What does separation under the same roof mean?

In Australia, we are noticing a rise in couples separating but continuing to live under the same roof. Often the arrangement to continue living together post-separation is for a short period i.e.: weeks or months.  

However, given the current cost of living crisis that many Australian families are currently experiencing, we are seeing a rise in couples continuing to live together indefinitely after deciding to separate. 

Can I separate whilst living under the same roof as my partner/spouse?

Yes! – if you and your partner continue living together during part, or all, of the 12-month separation period, you will be required to provide additional information to the Court before being able to apply for a divorce.  

To apply for a divorce, you will need to file:

  • your normal Divorce Application (a guided application is available online at www.fcfcoa.gov.au), 
  • a certified copy of your marriage certificate, 
  • proof of Australian citizenship or eligible visa (if applicable) 
  • AND you must also submit an Affidavit with your divorce application about being separated under the same roof.

Noting your Date of Separation is Important 

For the purposes of applying for divorce or property proceedings you need to be clear on ‘your date of separation’   This is because 

  1. you can apply for a divorce once you have been separated for at least one year, or, 
  2. if you are in a de facto relationship you have two years from the date of separation to issue proceedings in a Court for a property settlement.   

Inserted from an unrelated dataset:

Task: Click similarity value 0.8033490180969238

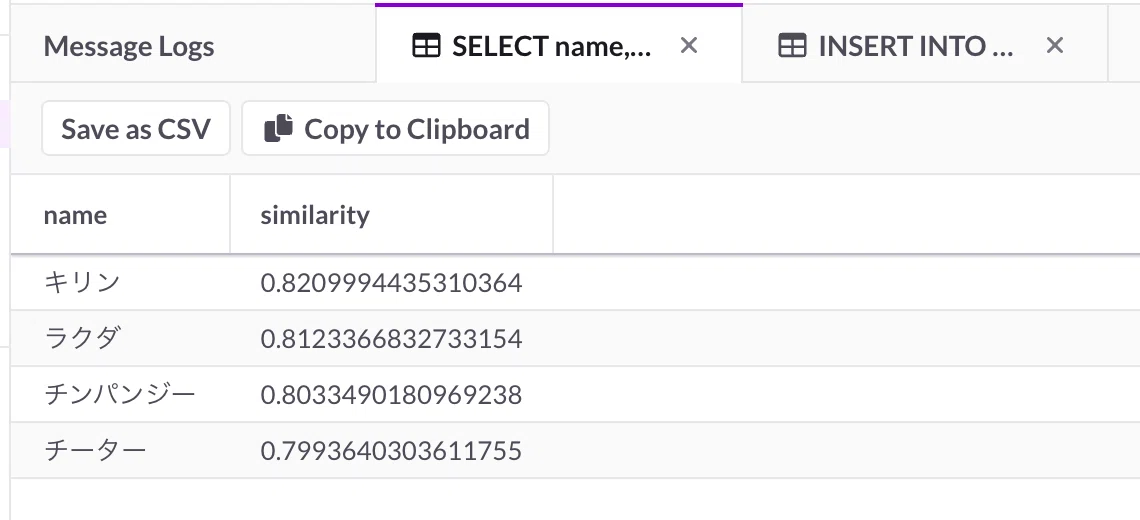Action: (x=391, y=395)
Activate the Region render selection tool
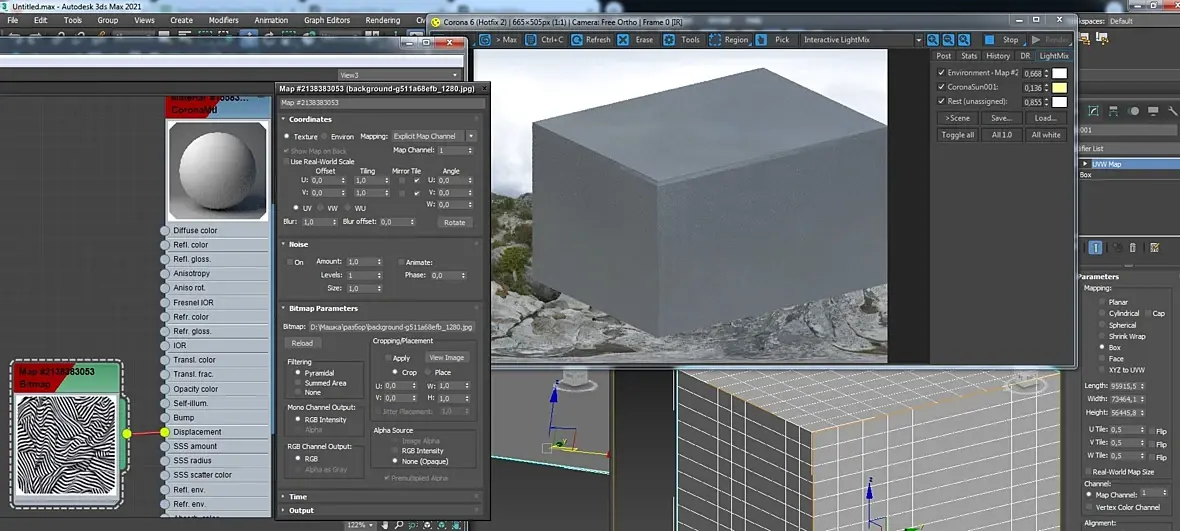Image resolution: width=1180 pixels, height=531 pixels. pos(715,40)
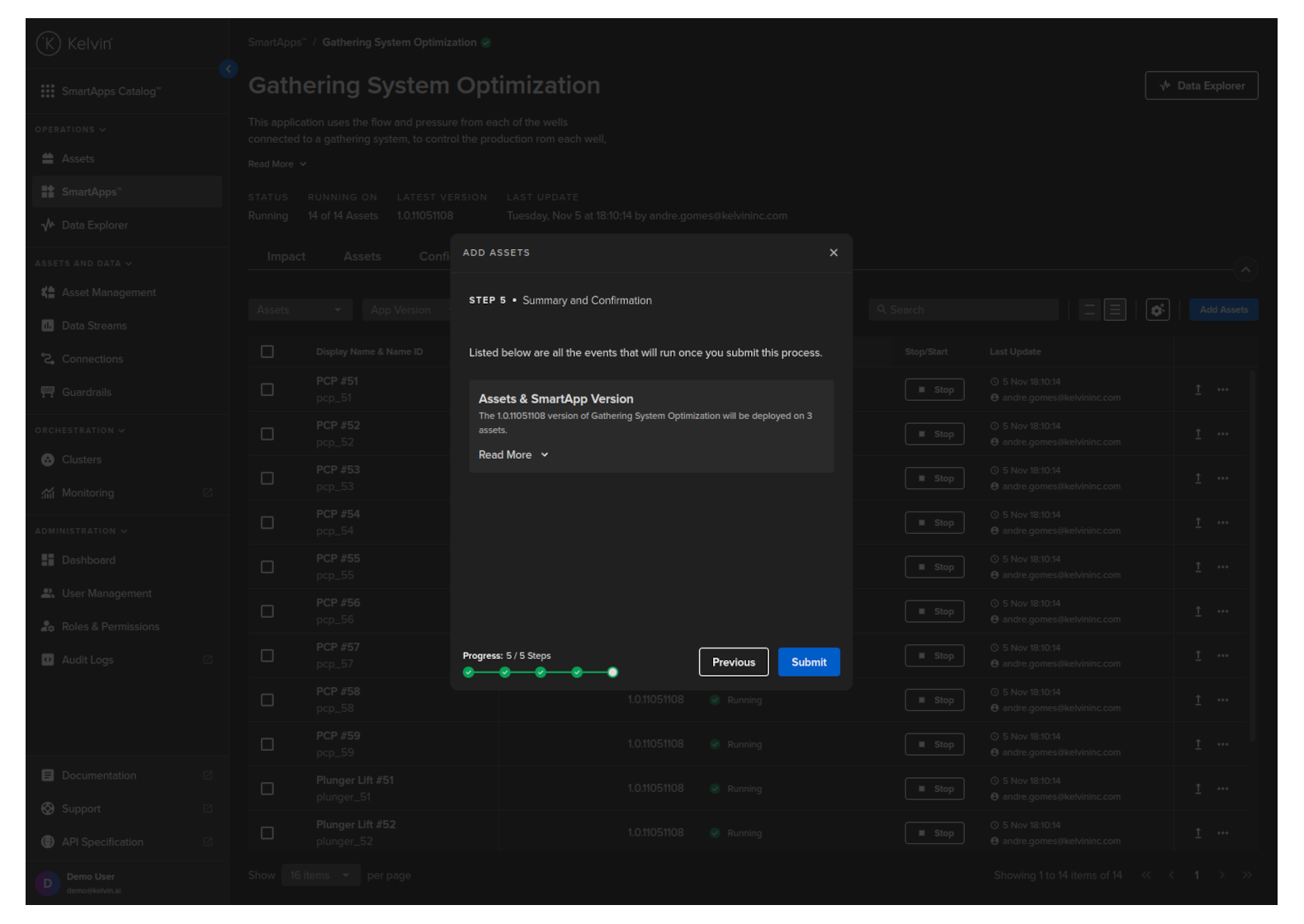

Evidence to prove separation.

There are 3 main factors that you would need to provide evidence of in your Affidavit to prove that you are separated under the same roof. These are: 

Financial Separation 

You may need to provide the Court with evidence to prove that you are no longer financially dependent on one another. For example: 

  • Closing any joint bank accounts or credit cards; 
  • Opening your own bank accounts/credit cards; 
  • Dividing the cost of household bills and having receipts to show what is paid from your individual bank account; 
  • Changing the nominated beneficiary/ies for your superannuation or life insurance; 
  • Having your wage or payment being made into your own bank account
  • Notification to government instrumentalities that you have separated
  • Claiming that you no longer have a spouse on your tax return 

Physical Separation 

This is also an important aspect to prove to the Court that you are separated. You can show physical separation by taking the following steps:  

  • Change your sleeping arrangements, for example, moving yourself and your belongings into a spare room; 
  • Create a roster system for all household chores, such as washing or cooking meals for the family, 
  • This may mean that you do your own shopping, cooking and washing and only assist with these tasks for your children; and
  • Cease any physical/sexual relationship you may still share with each other.

Social Separation 

The following can also be examples as evidence of separation.  These may include: 

  • Going out with friends separately; 
  • Not attending social or family events together as a couple eg. Church, social groups, sporting events, school events etc. 
  • No longer planning family holidays together; and 
  • Confiding in friends, family or neighbours that your relationship has broken down. 

Extra care also needs to be taken if there are also still young children living under the same roof.

Keep to routines, stay friendly and minimise any conflict in front of the children.  

If possible, explain to them together what is happening and what it will mean for the children and provide reassurance.  

Try and come up with a roster between yourself and your former spouse/partner as to time that each parent will spend with the children that considers to the best interests of your children and that minimises any impact on the children’s own sporting/education/extra-curricular/social routine.

Also remember: safety first! 

Do not continue living under the same roof if you have concerns about your safety or there has been, or are threats of, domestic violence towards you, the children or any pets, or your former partner/spouse has made threats of self harm. 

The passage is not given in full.